It has been a great World Cup. Not as once-in-a-lifetime awesome as four years ago, when my two boys and I visited South Africa for a month during the 2010 World Cup. (Thank you again, hosts Gavin and Yvette!) But an exceptional sporting event, with high scoring, dramatic comebacks, and huge upsets. Not to mention a big U.S. victory against the run of play versus World Cup nemesis Ghana, followed by a tie against Portugal and a trip through to the knockout round.
None of the upsets were bigger than the Netherlands victory over holders Spain, in a rematch of the 2010 final with a very different result. (Spain beat Netherlands 1-0 in the last minute of extra time in 2010.) Netherlands dismantled Spain 5-1 in the first week, a demolition completed by Chile when they beat Spain 2-0, guaranteeing an early exit for the former World Cup champions. Three of the last four World Cup champions have failed to escape the group stage.

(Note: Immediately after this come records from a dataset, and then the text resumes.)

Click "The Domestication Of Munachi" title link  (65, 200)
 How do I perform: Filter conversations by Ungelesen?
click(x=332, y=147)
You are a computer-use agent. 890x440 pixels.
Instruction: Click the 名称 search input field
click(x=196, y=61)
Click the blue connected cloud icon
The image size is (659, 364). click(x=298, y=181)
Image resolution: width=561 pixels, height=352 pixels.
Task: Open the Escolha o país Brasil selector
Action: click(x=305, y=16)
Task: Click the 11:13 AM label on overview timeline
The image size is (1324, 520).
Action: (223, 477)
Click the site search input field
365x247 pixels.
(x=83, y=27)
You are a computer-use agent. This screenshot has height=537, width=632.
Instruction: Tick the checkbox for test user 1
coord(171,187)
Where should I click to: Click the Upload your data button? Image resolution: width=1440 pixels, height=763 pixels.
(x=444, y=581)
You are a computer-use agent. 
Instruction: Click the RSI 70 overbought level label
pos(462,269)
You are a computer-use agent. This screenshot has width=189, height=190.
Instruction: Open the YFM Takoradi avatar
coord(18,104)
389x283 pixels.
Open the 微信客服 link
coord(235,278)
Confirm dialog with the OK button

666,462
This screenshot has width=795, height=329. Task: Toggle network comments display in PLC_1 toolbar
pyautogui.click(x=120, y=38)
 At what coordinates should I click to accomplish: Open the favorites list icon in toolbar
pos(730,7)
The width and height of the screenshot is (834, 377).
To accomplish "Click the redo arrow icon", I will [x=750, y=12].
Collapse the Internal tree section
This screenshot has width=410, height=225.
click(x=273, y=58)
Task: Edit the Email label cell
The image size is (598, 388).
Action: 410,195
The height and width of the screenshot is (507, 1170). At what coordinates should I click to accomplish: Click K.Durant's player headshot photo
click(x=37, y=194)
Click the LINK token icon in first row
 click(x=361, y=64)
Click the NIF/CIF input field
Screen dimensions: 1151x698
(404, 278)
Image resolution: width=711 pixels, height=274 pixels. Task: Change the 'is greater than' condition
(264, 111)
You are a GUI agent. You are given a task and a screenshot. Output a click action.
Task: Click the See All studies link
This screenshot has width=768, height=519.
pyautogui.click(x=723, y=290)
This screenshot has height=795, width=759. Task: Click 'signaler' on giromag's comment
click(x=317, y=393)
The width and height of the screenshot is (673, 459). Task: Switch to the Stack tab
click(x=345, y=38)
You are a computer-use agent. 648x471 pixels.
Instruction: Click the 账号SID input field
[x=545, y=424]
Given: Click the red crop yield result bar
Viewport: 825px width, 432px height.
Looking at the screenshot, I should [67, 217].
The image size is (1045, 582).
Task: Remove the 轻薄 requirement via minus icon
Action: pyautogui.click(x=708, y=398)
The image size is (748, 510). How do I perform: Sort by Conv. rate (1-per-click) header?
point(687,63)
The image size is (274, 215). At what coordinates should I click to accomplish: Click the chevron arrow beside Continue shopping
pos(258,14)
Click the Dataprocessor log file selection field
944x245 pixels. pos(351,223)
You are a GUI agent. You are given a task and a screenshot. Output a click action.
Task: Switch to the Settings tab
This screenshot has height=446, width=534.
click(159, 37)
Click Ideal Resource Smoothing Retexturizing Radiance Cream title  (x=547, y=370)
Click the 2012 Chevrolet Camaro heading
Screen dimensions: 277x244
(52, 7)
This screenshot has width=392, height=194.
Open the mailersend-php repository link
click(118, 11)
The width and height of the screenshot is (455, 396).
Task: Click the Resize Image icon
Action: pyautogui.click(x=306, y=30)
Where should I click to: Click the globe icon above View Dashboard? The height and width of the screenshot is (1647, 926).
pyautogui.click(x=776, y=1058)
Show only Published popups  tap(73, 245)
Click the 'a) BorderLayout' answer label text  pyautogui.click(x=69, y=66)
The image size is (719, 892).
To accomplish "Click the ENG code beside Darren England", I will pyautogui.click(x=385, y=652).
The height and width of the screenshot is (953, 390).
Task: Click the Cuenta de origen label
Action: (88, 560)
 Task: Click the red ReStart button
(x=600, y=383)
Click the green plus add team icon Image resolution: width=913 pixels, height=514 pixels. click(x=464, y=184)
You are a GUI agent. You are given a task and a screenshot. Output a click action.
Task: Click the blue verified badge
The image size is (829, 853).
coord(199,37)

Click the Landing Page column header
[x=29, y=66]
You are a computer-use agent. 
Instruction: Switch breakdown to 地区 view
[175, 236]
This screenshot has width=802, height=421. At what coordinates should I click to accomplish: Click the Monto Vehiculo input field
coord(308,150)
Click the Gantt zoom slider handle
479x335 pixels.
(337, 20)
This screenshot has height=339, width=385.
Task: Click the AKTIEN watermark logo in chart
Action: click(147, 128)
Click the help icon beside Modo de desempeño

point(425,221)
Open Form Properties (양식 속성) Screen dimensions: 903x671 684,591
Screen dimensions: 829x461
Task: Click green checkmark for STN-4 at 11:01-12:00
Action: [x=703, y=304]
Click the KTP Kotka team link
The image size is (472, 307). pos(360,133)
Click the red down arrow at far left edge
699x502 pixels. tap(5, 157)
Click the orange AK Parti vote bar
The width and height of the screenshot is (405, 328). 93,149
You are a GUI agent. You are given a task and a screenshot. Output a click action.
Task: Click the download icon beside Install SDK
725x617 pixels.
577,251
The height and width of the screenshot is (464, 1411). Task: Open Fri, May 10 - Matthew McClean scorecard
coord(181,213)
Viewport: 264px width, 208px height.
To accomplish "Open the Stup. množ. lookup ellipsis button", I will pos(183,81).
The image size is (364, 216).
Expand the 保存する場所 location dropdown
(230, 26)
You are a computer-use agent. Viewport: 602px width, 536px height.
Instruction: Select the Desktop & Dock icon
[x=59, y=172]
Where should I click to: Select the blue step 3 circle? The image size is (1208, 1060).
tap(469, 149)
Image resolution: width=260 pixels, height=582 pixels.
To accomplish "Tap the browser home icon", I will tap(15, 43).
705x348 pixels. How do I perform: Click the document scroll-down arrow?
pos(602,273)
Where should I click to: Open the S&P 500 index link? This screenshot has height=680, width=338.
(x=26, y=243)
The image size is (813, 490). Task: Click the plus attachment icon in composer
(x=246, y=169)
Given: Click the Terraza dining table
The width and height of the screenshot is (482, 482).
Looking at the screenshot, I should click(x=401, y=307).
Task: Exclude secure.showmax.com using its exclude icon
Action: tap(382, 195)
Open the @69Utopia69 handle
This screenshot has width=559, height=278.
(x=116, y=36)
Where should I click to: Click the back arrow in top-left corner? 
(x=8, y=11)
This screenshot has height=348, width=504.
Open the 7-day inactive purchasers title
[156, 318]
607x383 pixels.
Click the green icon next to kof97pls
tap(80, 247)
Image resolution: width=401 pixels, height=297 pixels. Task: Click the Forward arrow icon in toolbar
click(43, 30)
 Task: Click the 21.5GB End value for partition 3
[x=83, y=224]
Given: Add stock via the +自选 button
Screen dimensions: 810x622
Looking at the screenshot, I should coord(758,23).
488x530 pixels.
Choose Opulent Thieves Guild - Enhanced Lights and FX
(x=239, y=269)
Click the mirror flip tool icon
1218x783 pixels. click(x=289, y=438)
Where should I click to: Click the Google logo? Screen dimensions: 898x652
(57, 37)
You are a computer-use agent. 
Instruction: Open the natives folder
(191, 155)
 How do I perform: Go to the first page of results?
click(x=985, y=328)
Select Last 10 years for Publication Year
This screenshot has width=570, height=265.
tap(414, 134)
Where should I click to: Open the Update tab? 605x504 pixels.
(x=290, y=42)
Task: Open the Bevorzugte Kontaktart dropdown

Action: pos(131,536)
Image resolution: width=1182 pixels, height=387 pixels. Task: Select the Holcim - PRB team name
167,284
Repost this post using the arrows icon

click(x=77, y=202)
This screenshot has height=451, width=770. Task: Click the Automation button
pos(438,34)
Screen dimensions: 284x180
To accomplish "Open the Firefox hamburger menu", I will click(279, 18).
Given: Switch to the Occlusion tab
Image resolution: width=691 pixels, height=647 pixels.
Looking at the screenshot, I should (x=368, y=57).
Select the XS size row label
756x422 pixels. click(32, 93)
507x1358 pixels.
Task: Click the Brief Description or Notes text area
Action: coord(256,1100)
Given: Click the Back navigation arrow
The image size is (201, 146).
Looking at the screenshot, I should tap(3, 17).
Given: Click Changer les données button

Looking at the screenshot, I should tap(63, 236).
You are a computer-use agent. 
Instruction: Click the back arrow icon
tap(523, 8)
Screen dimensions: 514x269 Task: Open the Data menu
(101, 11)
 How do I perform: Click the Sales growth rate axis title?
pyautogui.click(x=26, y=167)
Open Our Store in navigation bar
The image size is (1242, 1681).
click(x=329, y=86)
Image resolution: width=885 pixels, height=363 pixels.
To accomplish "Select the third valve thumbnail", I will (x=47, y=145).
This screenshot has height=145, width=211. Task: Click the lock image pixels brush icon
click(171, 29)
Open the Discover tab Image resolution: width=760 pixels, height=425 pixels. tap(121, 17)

I’m a fan of the Oranje for two reasons. First, the Dutch are a small nation with a great football tradition. Johan Cruyff, one of the best players ever, pioneered the idea of Total Soccer with Ajax and Barcelona in the 1970s. They play attractive, attacking football, and have enjoyed success on the world stage out of proportion to their small population. Second and more important, I am one-quarter Dutch, and consider that ancestry the source of my congenital stubbornness and love for cheese.
You could say, “What a difference four years makes,” except Spain’s dominance lasted far past the last Cup. In 2012, they beat Italy 4-0 in the Euro 2012 final. Just a year ago, experts were declaring this Spanish side the greatest national team of all time. As of June 7, when FIFA froze its rankings prior to the World Cup, they were the #1 rated team in the world. “How are the mighty fallen.”
There is an interesting cluster of principles here. The first is about our desire to know what will happen. Since human beings dislike uncertainty, our brains impose patterns on data where none exist, to preserve the illusion that we can predict and thus control the future. Philadelphia sports fans suffer from a particularly virulent strain of this defect, alternating between shameless front-running (when the local team wins) and instant despair (at every unanticipated loss).
A second insight from football concerns the pursuit of excellence. In a free economy, or a competitive sports landscape, success spawns imitation, but it can also lead to innovation. When Holland lost to Spain in 2010, they did not go back, disassemble their unique style of soccer, and adopt Spain’s tika-taka passing game. Similarly, Barcelona demonstrated extraordinary dominance of club soccer early this decade, beating their opponents by a cumulative 16-6 in the knockout stages of the 2011 Champions League. They looked literally unbeatable. With the world’s best player, Lionel Messi, supported by Iniesta, Xavi, Dani Alves et al, how would they ever lose?
Yet just two years later, Bayern Munich beat Barca 7-0 in aggregate in the semi-final. And the year after that, Real Madrid in turn beat Bayern in the semis by an aggregate of 5-0.
It is hard indeed to stay on top.
As investors, we can perhaps draw some lessons from soccer. First, what is best practice? Is someone else doing something that confers a durable advantage for their clients? If so, we need to duplicate or clone that strategy. Second, we must always be skeptical of the idea of permanent superiority, whether of individual company, money manager, or investment style. Durable advantages are few and far between in the investment business. What appears to be out-performance is usually style, and no asset class out-performs forever.
We’ll be downing tools here at TGS at 4 p.m. tomorrow, when the U. S. Men’s National Team plays Belgium in the Round of 16. Go Yanks!